De acordo com a versão oficial, Amarildo da Costa Oliveira, o Pelado, decidiu confessar "voluntariamente". Em audiência de custódia na cidade de Atalaia do Norte, na semana passada, o preso disse ter sido torturado por policiais. Mas isso virou mero asterisco num enredo feito de horror, sangue, dor e detritos de um Brasil horrendo. Os detalhes da confissão de Pelado ainda são obscuros.

Conduzidos pelo réu-confesso, os investigadores chegaram ao que restou dos corpos num local de "dificílimo acesso", dentro da selva, a três quilômetros da margem do rio Itaquaí. Está claro que a execução, a mutilação e a ocultação compõem um enredo macabro e coletivo.

Junto com Pelado, está preso o irmão dele, Oseney da Costa Oliveira, um suspeito sem confissão. Diz-se que há outros investigados, cujos nomes são mantidos em segredo. Seriam cinco no total. Os personagens já presos, tratados pelos investigadores como executores dos crimes, são os elos mais frágeis da corrente criminosa.

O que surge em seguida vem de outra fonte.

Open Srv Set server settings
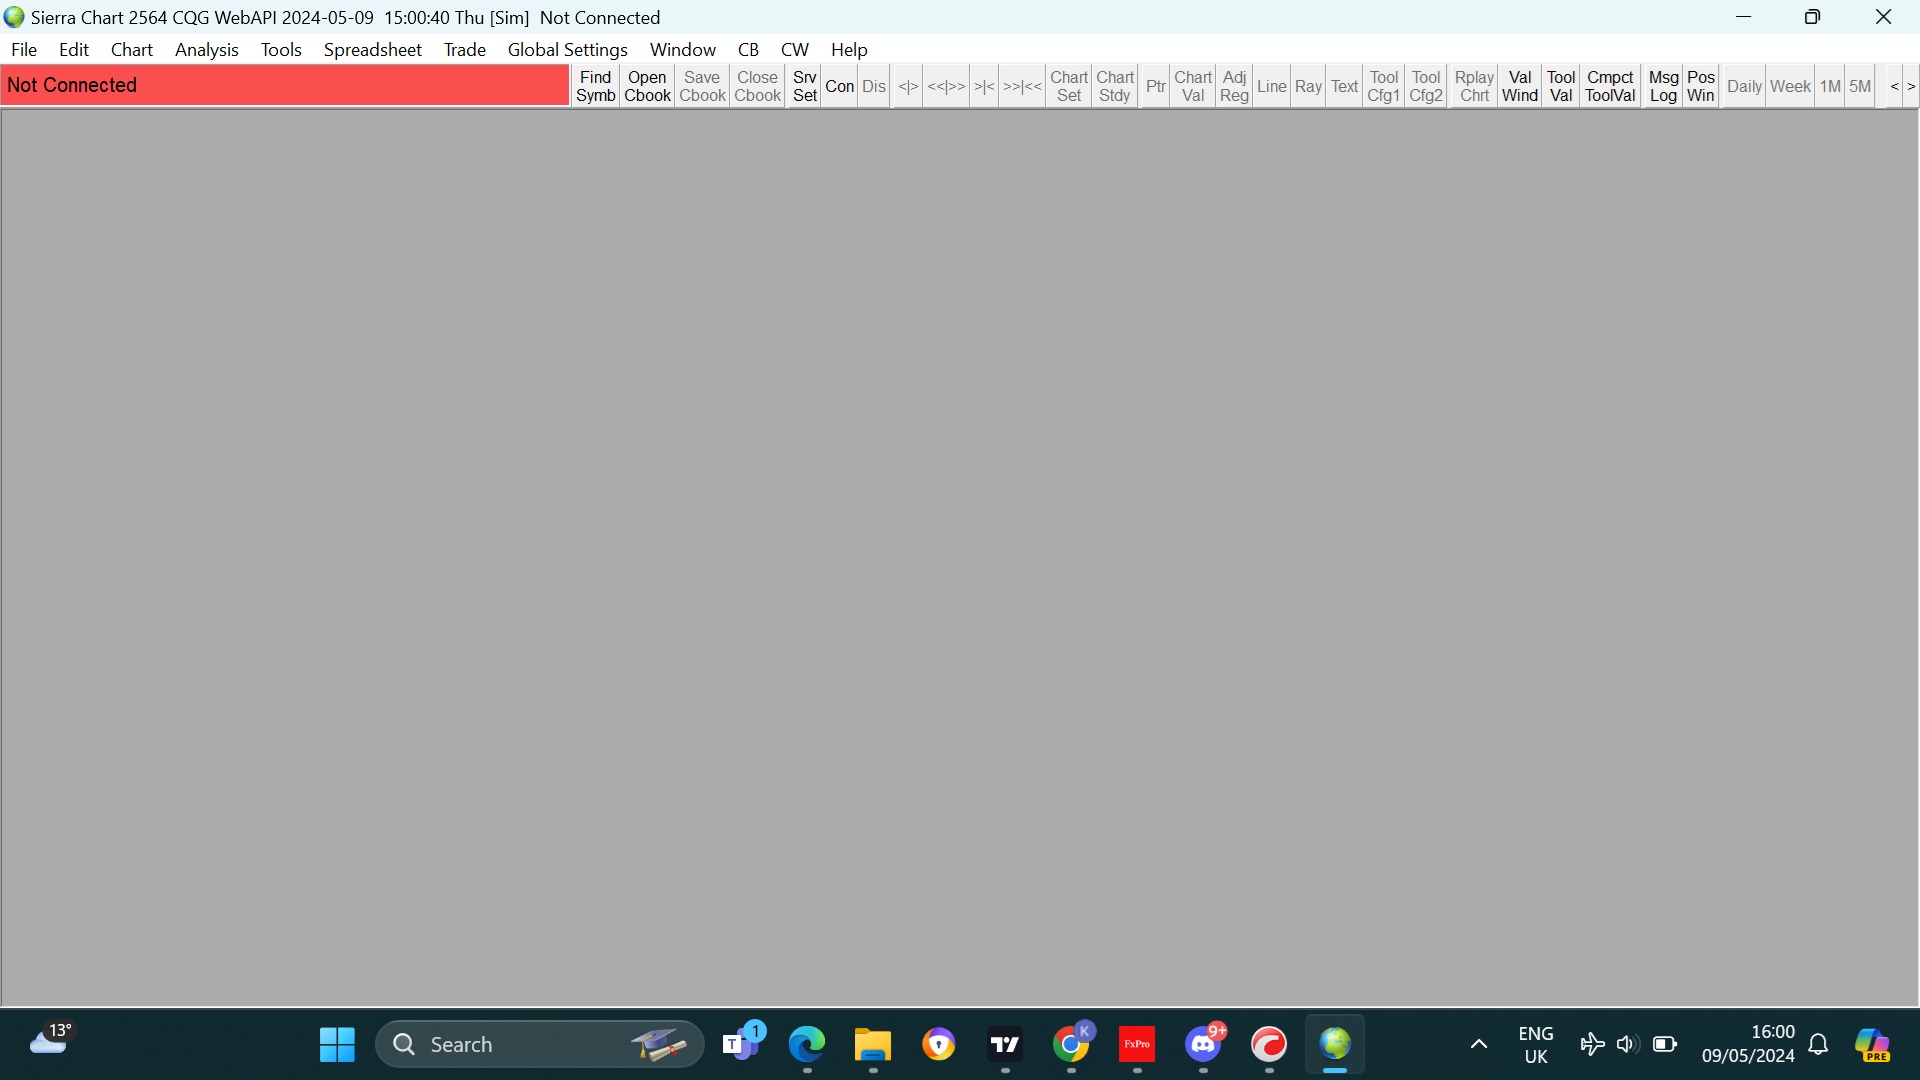 coord(804,86)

Há uma penca de interrogações sem resposta. Por exemplo: Como foi planejado o duplo homicídio? Quem são os mandantes? O que motivou os assassinatos? Bruno Pereira repassou a autoridades, há dois meses, dados sobre quadrilha de pesca e caça ilegal que atua no Vale do Javari. Existe vinculação entre a denúncia e as mortes? Há neste caso digitais do tráfico de drogas e de armas, que costumam se servir da ilegalidade ambiental para lavar dinheiro?

Pelado e seu irmão frequentam na condição de suspeitos um inquérito que apura a morte de Maxciel Pereira dos Santos, servidor da Funai assassinado em 2019, na cidade de Tabatinga. Decorridos três anos, não há presos nem condenados por esse assassinato. Existe ligação entre os dois casos?

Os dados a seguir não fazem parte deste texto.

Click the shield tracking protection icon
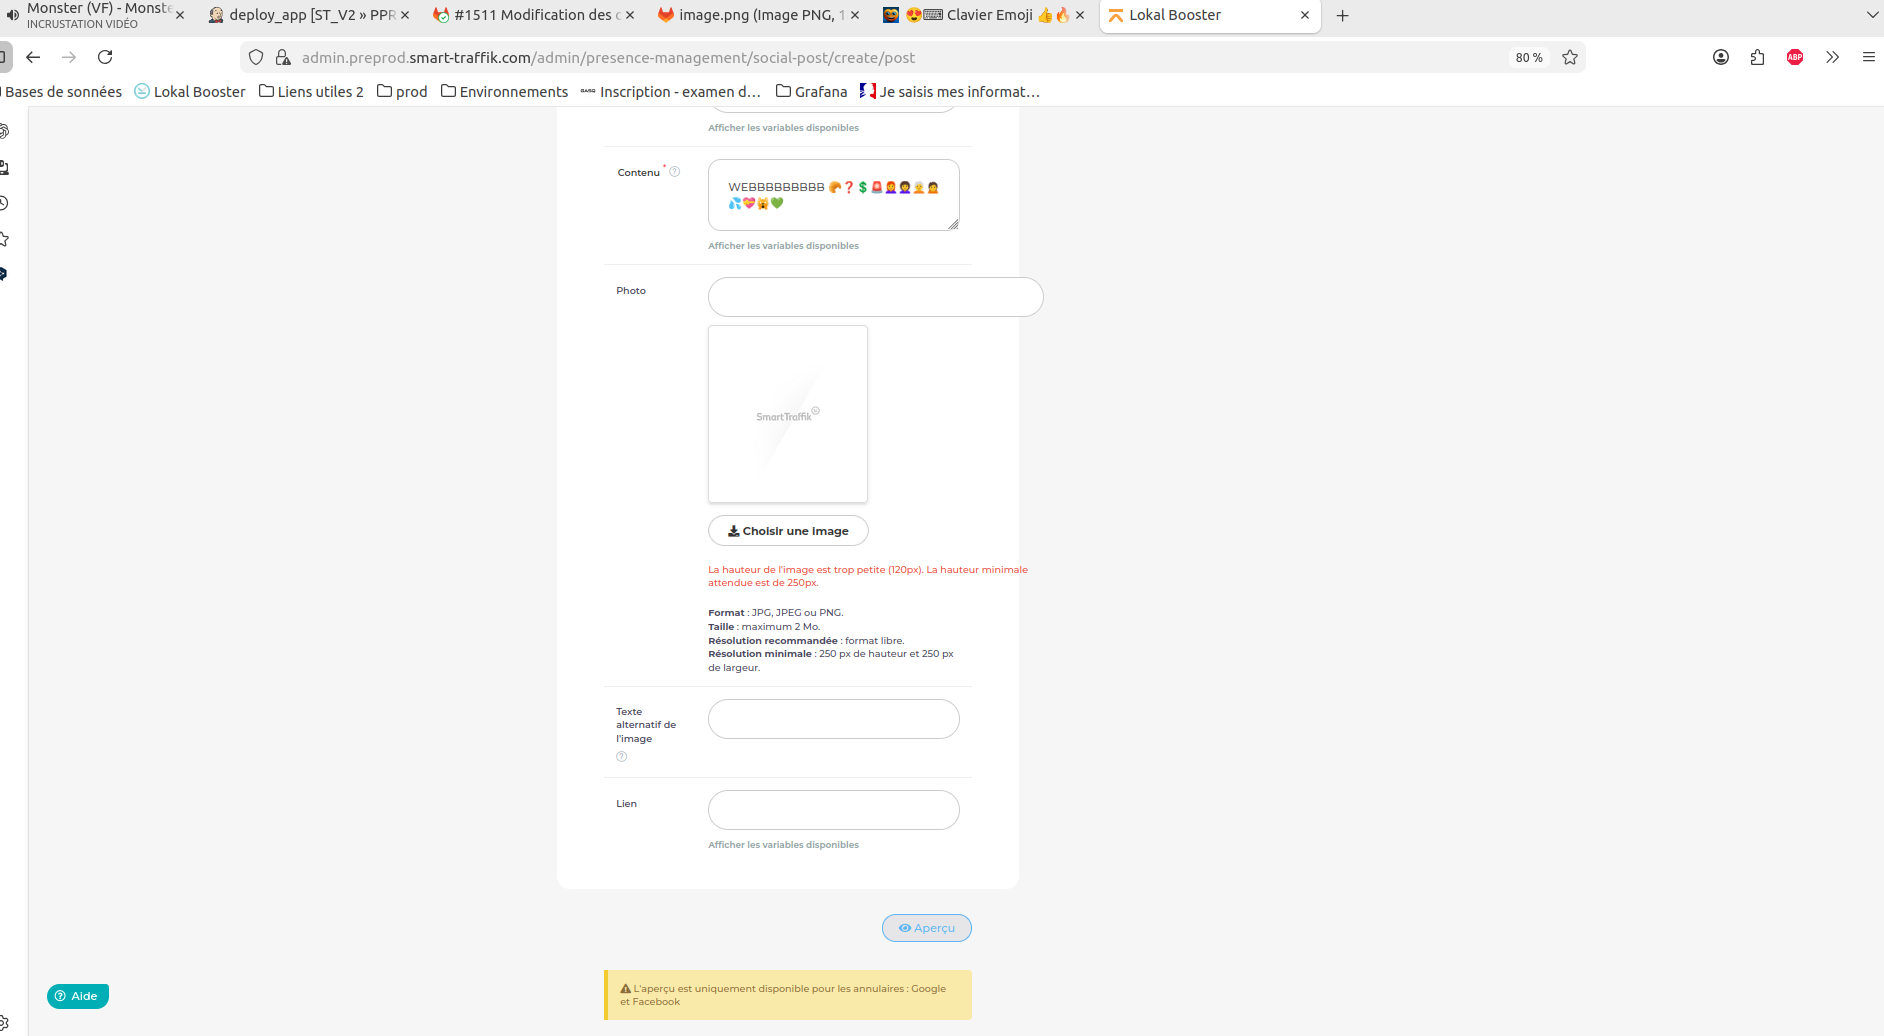Viewport: 1884px width, 1036px height. [x=256, y=57]
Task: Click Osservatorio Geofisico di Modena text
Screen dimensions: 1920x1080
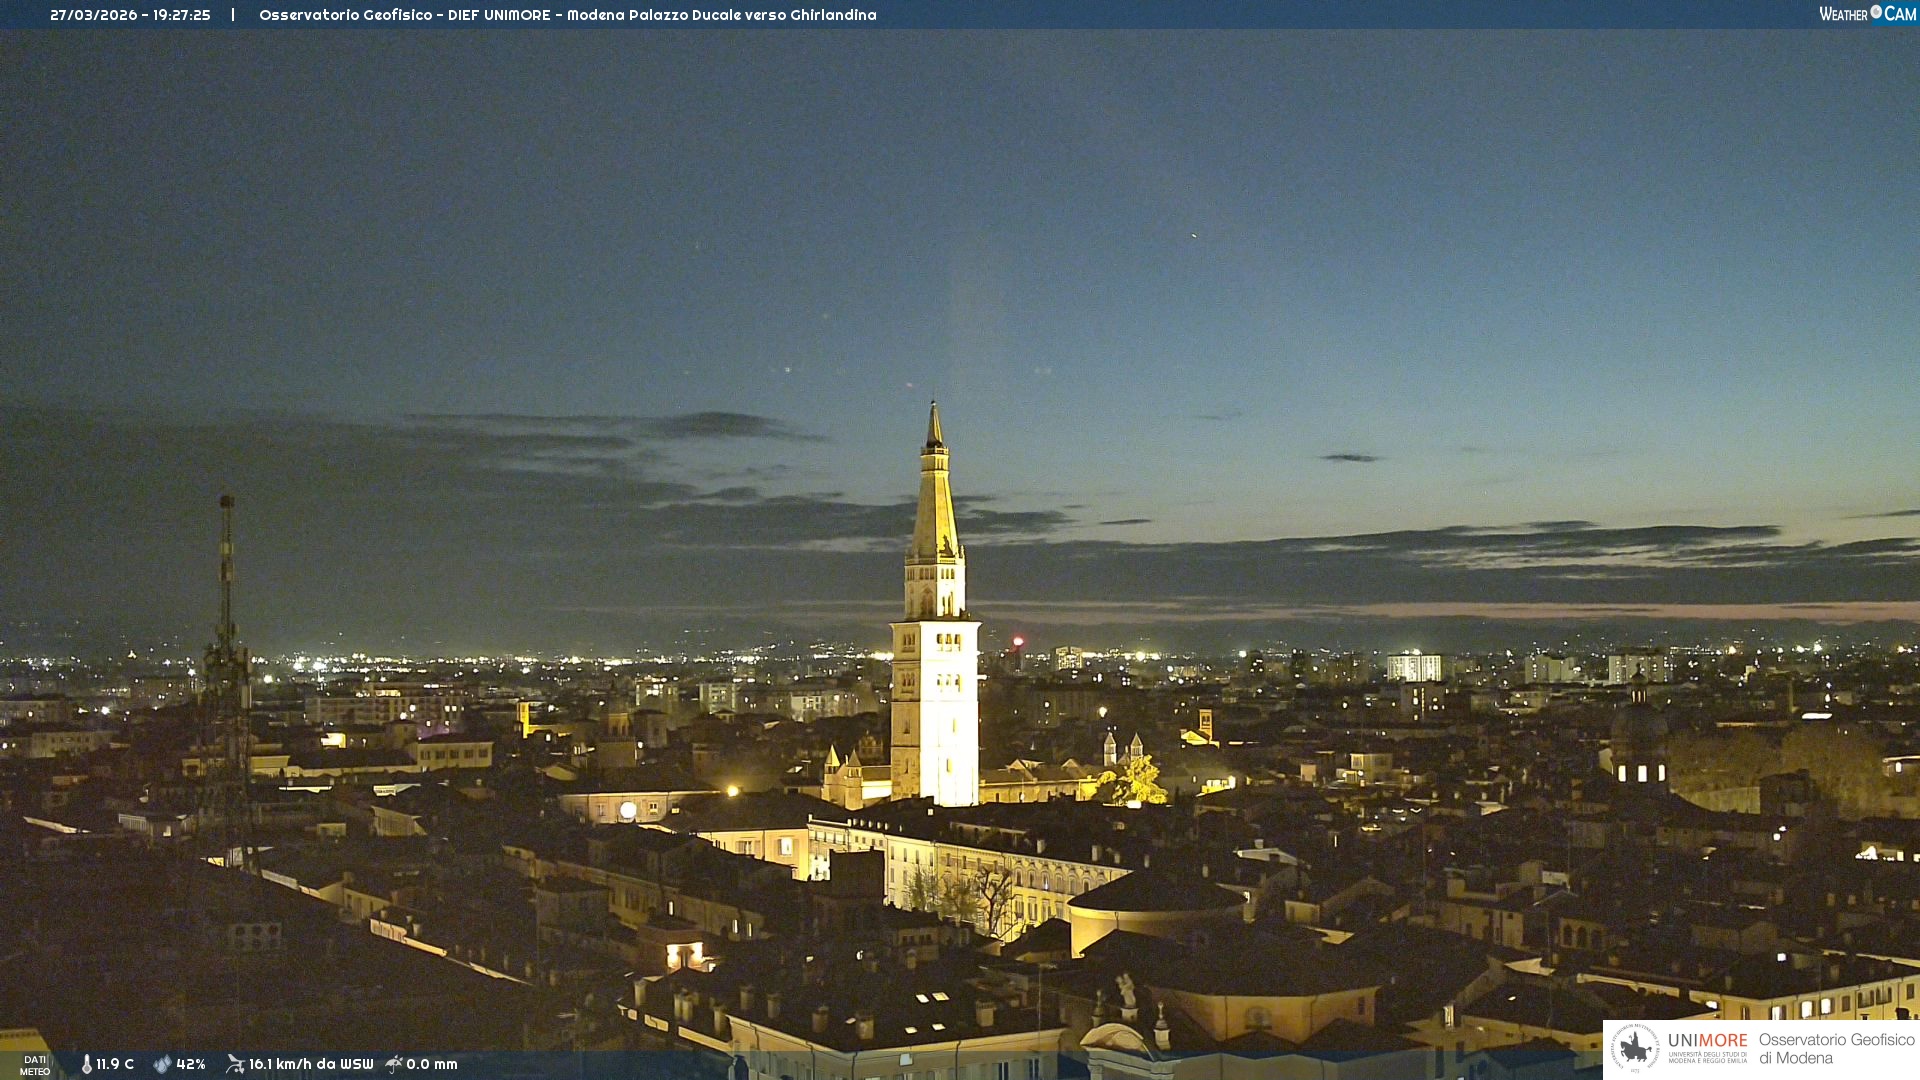Action: click(x=1836, y=1049)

Em meio a relatos sobre o lado imundo de um pedaço do mapa do Brasil onde o crime se organizou graças à esculhambação do Estado, autoridades federais e estaduais exaltaram numa entrevista conjunta na noite de quarta-feira a capacidade do poder público de unir suas impotências numa força-tarefa para investigar nos fundões da Amazônia a execução brutal de um indigenista e de um jornalista. A cena foi melancólica.

Mal comparando, é como se o Estado dançasse sobre brasas depois de mais um incêndio na floresta. A micromegalomania administrativa que leva a celebração da inépcia como um grande feito revela que Bruno e Dom não são os únicos esquartejados neste caso.

O Brasil da Amazônia, assim como o país de outros pedaços do seu mapa, é vítima de uma amputação progressiva. No momento, esse Brasil mutilado arde nas manchetes internacionais na condição de um gigante melancólico, que transita entre o caos e o pântano. A impunidade reforça a sensação de dissolvência.